### HOW TO COMPLETE THIS TASK
Take the lines from the one with "The width and" through the last line of the material below and write them out exactly, without any pictures.

Start of DATA LISTING

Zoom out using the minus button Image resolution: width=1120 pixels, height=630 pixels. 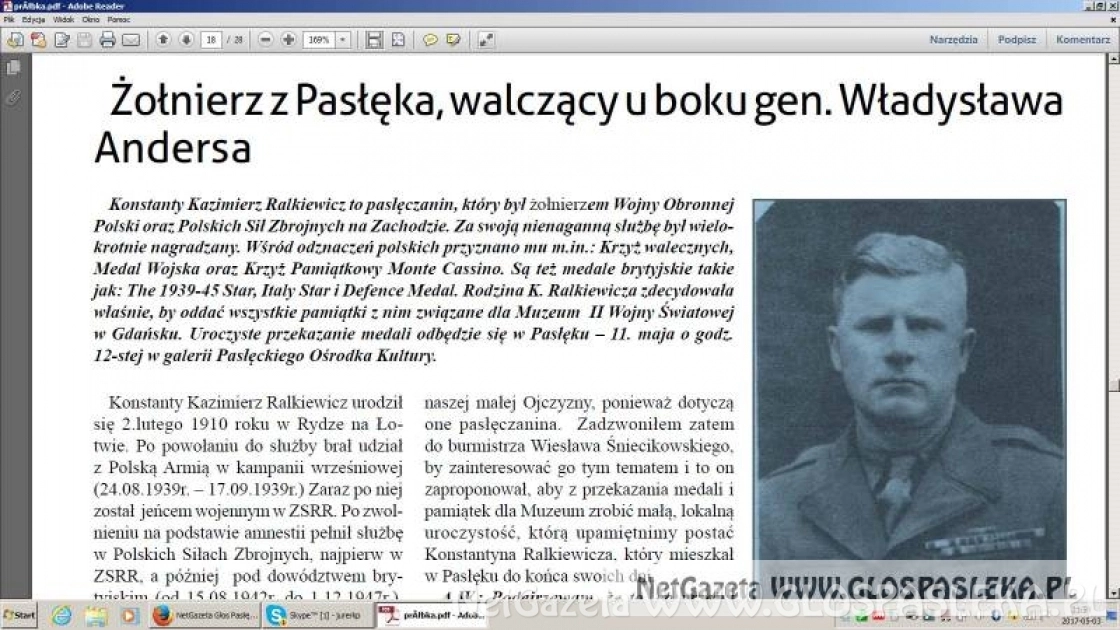(265, 40)
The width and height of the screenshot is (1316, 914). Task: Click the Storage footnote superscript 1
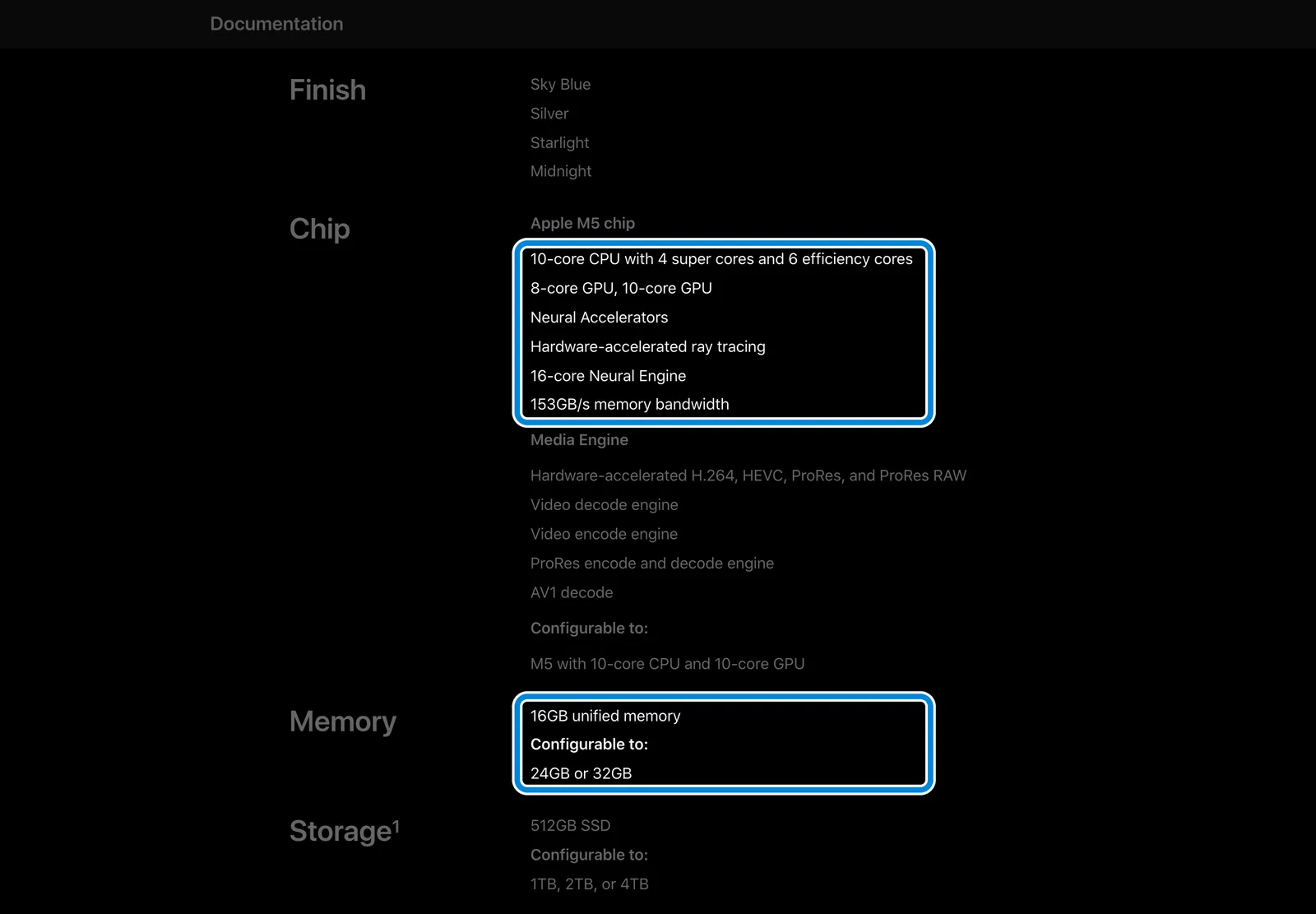[x=396, y=824]
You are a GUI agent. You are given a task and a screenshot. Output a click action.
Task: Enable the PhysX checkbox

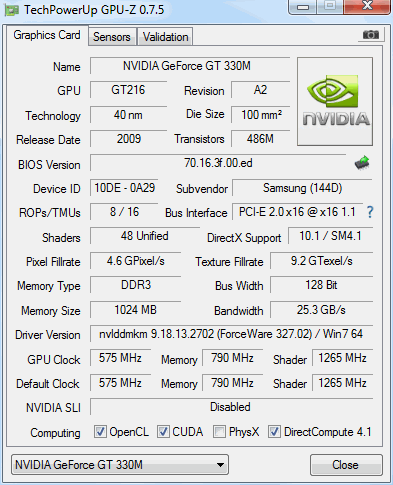tap(219, 432)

End of DATA LISTING

### ANSWER
The width and height of the screenshot is (1316, 914). Task: Click the Storage footnote superscript 1
[x=396, y=824]
You are a GUI agent. You are given a task and a screenshot. Output a click action.
Task: Enable the PhysX checkbox

tap(219, 432)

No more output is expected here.